The second step is to rule out medical causes. These include hypo-or hyper-thyroidism, hyperprolactinemia, testosterone deficiency in menopausal women (recent research suggests that some pre-menopausal women may also suffer from testosterone deficiency, but this is not common in spite of what popular talk-shows suggest), depression, and fatigue from medical causes.
The most common reasons for low libido in women are tension-fatigue states and relationship difficulties. Women ARE different from men: men use sex to relax, while most women need to be relaxed in order to have sex. Men can have an argument with their partner and still feel like having sex afterwards; many women need time before they want to be close again. If the patient says that the relationship is fine, ask her how she and her partner work out disagreements; if they don’t, resentment may be expressed in the bedroom. Ask her also if she knows what she likes sexually and if she is comfortable expressing her preferences to her partner. Some women assume that their partners should know what turns them; these women need to be encouraged to take responsibility for their own sexual pleasure.
Ask the woman to describe a typical day. If she doesn’t stop from the moment she rises until she drops into bed exhausted at night, sex is probably just one more thing on her todo list. Explain that she may need to plan for sex. Many people resist this idea, feeling that sex should be spontaneous. Unfortunately, in today’s hectic world, if we don’t plan for something, we often don’t get around to it. The sexual component of a relationship is important enough that it deserves the same attention and care that we devote to other aspects of our lives.

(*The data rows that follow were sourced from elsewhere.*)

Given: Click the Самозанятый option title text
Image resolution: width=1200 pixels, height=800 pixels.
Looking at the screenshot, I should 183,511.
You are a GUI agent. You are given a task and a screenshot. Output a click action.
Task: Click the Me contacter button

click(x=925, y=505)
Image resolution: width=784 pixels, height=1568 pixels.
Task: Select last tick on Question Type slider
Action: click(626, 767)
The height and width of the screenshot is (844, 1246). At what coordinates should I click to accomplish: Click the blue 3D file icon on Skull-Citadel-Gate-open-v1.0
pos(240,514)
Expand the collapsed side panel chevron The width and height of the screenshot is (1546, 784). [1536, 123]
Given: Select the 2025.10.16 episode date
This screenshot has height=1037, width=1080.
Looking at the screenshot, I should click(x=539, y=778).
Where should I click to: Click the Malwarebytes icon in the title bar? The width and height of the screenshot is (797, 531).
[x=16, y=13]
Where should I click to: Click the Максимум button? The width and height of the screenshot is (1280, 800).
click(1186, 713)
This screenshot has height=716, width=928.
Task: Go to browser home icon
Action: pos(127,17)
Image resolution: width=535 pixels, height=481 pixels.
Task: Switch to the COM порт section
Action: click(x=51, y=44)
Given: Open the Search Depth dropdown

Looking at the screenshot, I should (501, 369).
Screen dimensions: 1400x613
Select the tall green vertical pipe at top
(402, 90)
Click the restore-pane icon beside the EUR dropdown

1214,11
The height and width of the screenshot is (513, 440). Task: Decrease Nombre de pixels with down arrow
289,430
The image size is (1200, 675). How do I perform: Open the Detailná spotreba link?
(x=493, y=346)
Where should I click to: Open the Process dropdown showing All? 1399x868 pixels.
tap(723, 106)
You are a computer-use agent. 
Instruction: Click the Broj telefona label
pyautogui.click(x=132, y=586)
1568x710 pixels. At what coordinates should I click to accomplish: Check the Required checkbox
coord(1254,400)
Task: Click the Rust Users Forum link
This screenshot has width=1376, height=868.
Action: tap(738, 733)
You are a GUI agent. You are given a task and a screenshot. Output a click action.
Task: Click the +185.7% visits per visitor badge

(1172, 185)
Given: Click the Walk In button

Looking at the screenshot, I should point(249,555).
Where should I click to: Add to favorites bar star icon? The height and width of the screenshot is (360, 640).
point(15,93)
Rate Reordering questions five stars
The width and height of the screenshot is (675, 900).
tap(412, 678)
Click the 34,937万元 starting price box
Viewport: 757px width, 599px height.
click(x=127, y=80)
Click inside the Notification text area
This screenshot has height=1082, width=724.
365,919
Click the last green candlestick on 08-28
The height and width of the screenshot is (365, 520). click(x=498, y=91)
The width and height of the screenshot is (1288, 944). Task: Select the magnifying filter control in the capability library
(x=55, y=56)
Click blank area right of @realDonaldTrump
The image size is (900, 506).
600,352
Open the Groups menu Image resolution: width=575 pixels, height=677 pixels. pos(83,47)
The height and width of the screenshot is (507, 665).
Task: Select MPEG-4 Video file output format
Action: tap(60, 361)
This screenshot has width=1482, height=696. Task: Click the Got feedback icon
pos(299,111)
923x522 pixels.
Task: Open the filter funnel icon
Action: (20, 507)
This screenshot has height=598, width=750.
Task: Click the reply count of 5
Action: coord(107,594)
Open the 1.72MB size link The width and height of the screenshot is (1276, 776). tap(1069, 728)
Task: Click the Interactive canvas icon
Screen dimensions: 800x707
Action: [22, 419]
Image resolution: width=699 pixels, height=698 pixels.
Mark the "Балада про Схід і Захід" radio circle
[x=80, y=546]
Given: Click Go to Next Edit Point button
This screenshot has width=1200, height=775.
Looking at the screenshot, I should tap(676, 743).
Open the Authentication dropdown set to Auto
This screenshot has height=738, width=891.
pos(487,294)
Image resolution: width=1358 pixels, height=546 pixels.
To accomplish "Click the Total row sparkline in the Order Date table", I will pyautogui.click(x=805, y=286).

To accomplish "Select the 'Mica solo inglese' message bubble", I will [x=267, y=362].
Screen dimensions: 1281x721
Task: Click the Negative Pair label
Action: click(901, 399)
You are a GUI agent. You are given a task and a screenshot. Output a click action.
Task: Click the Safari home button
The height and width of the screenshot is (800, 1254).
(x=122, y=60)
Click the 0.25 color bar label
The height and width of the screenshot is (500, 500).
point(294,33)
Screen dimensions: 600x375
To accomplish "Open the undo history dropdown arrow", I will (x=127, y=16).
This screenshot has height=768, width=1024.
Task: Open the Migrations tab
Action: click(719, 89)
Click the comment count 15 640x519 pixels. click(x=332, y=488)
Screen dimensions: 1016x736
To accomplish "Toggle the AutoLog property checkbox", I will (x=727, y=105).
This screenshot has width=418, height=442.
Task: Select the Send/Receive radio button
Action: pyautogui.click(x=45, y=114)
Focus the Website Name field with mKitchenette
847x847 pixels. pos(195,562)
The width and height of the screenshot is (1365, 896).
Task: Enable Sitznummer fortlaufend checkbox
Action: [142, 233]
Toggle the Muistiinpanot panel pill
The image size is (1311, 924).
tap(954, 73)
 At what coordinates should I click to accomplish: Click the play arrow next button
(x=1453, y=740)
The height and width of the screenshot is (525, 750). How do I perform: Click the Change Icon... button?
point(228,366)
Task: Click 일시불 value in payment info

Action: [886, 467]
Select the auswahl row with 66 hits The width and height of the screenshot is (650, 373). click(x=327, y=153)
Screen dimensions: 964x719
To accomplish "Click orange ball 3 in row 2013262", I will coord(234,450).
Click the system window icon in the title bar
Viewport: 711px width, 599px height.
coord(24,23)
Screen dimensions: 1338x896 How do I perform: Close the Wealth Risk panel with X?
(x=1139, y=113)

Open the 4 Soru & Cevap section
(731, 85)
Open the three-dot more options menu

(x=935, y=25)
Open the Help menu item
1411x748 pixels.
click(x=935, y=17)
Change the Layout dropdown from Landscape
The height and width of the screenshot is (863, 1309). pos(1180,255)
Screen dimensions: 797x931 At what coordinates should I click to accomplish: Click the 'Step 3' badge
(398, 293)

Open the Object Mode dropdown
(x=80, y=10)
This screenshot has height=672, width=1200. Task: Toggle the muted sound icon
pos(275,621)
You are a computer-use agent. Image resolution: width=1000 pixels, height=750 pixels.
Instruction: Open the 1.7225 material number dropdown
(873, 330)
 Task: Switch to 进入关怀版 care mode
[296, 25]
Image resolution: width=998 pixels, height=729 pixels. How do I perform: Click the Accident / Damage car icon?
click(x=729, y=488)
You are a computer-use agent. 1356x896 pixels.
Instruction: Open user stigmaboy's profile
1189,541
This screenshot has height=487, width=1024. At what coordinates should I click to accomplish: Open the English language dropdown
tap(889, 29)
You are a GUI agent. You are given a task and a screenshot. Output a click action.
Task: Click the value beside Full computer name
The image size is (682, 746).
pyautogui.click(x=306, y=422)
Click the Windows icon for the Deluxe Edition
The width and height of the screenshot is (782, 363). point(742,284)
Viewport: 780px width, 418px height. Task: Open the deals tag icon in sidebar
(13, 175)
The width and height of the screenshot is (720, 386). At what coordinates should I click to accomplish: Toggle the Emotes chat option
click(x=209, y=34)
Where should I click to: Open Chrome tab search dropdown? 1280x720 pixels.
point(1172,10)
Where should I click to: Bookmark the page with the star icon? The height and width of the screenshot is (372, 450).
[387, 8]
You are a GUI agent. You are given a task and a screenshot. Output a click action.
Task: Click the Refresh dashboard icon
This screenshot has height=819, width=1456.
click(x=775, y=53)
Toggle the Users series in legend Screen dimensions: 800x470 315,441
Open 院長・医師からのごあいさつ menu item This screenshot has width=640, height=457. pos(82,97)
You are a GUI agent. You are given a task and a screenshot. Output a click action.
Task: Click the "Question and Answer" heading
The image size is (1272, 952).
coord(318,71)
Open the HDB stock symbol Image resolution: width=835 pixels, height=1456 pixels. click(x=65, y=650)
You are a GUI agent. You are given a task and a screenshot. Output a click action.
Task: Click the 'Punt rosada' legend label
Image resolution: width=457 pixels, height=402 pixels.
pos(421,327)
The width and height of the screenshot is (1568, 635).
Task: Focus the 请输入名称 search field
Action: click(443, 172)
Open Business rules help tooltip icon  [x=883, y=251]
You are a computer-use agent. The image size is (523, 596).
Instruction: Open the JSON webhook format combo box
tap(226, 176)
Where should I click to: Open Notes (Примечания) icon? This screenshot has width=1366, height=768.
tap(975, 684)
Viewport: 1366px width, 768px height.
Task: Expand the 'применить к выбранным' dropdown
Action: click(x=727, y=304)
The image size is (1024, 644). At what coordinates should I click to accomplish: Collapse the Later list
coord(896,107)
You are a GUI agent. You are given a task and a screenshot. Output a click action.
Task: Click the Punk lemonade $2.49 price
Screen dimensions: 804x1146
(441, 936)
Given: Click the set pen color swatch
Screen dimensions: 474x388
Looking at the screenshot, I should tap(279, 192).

If everything in the patient’s life and relationship is such that there are no obstacles to libido, there may be underlying intra- or inter-personal issues. These include unresolved family of origin issues, a history of sexual trauma, body image, sexual self-image, sex education or lack of, religious influences, and the partner’s sexual issues. Some family physicians do counselling and are comfortable dealing with these issues; others, and the vast majority of gynecologists, would rather refer. It is helpful to have a list of people one can refer to. In many cases, discussion of the Circular or Intimacy-based model for women (SOGC Journal May 2000) and trying to identify with the patient “where the break in the cycle is” is very helpful.